Records supplied –
------------------------------------------------------------

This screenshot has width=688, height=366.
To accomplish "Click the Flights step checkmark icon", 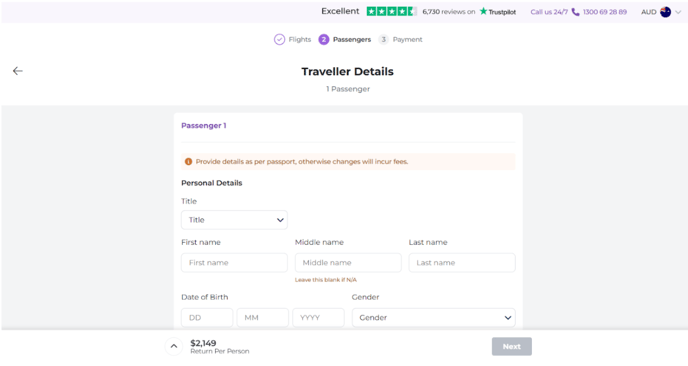I will coord(280,39).
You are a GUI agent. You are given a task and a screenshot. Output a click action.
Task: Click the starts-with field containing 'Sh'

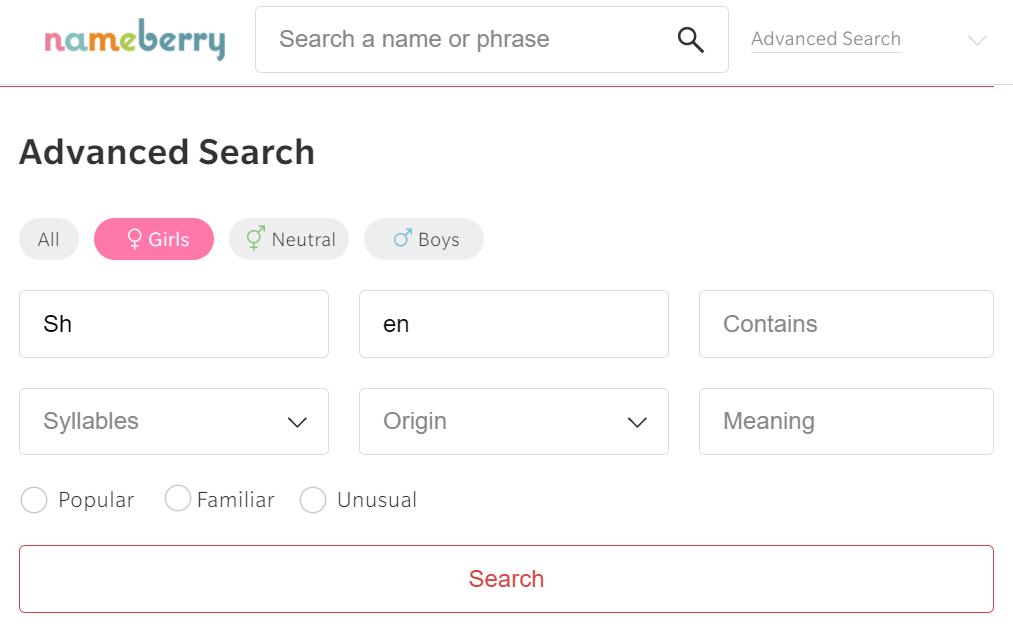(x=174, y=324)
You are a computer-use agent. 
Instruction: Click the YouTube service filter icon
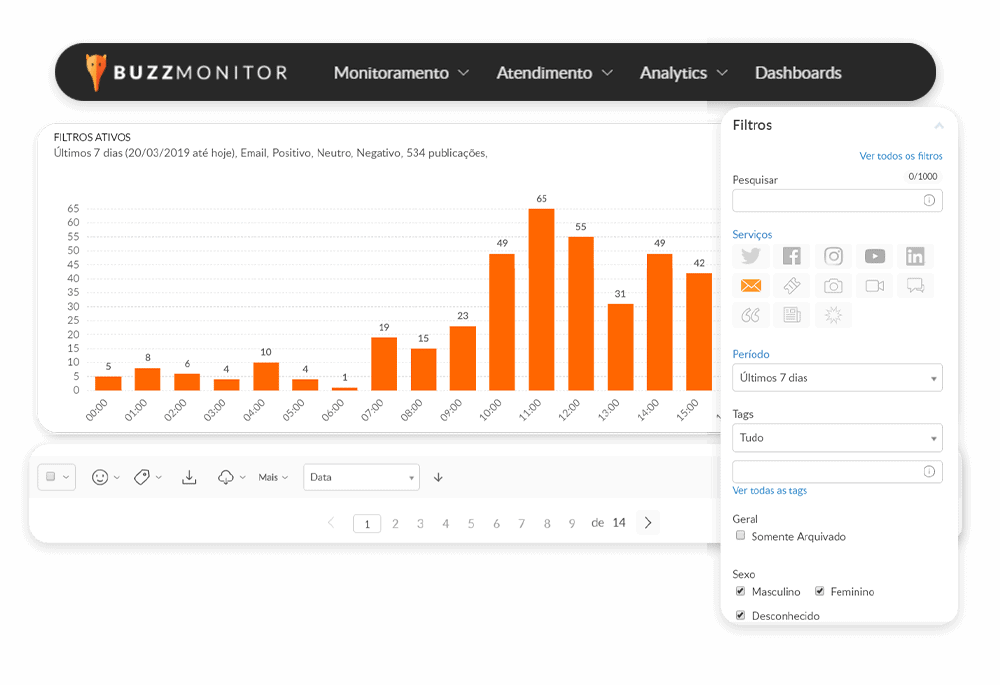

------------------------------------------------------------

Description of the task –
Would you count the lines in the data that contain "screenshot" and answer with only the number?

Answer to the exercise –
2